### DATA RECORDS
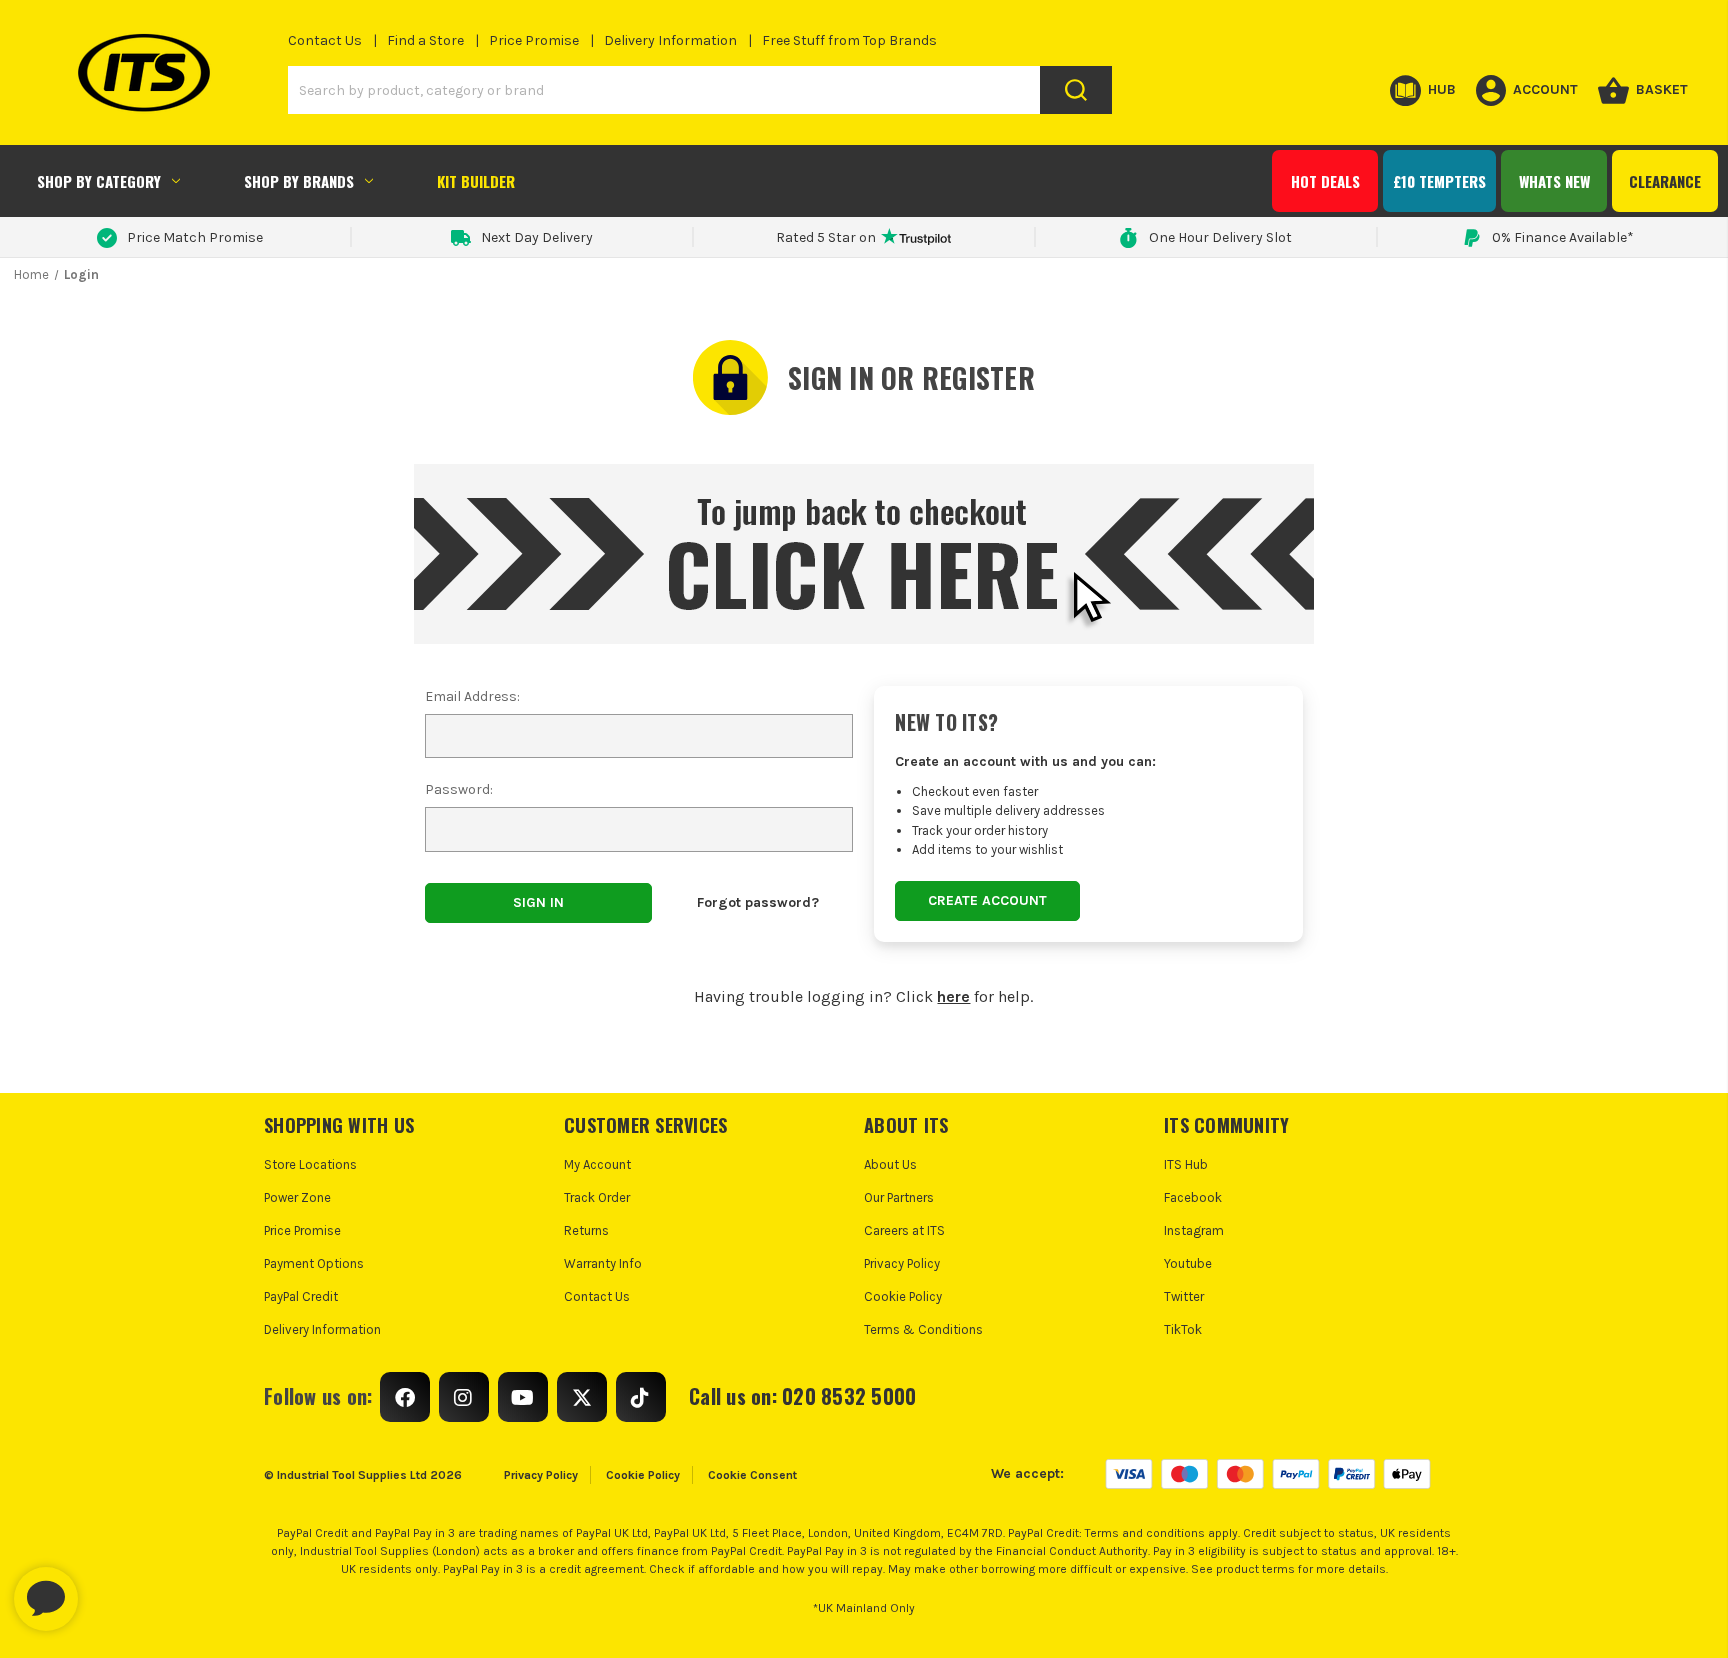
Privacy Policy (902, 1263)
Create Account (987, 900)
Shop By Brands (299, 181)
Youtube (1188, 1263)
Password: (459, 789)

### AIM OF THE TASK
Output the records above exactly, leaving out pictures.

### REPLY
Privacy Policy (902, 1263)
Create Account (987, 900)
Shop By Brands (299, 181)
Youtube (1188, 1263)
Password: (459, 789)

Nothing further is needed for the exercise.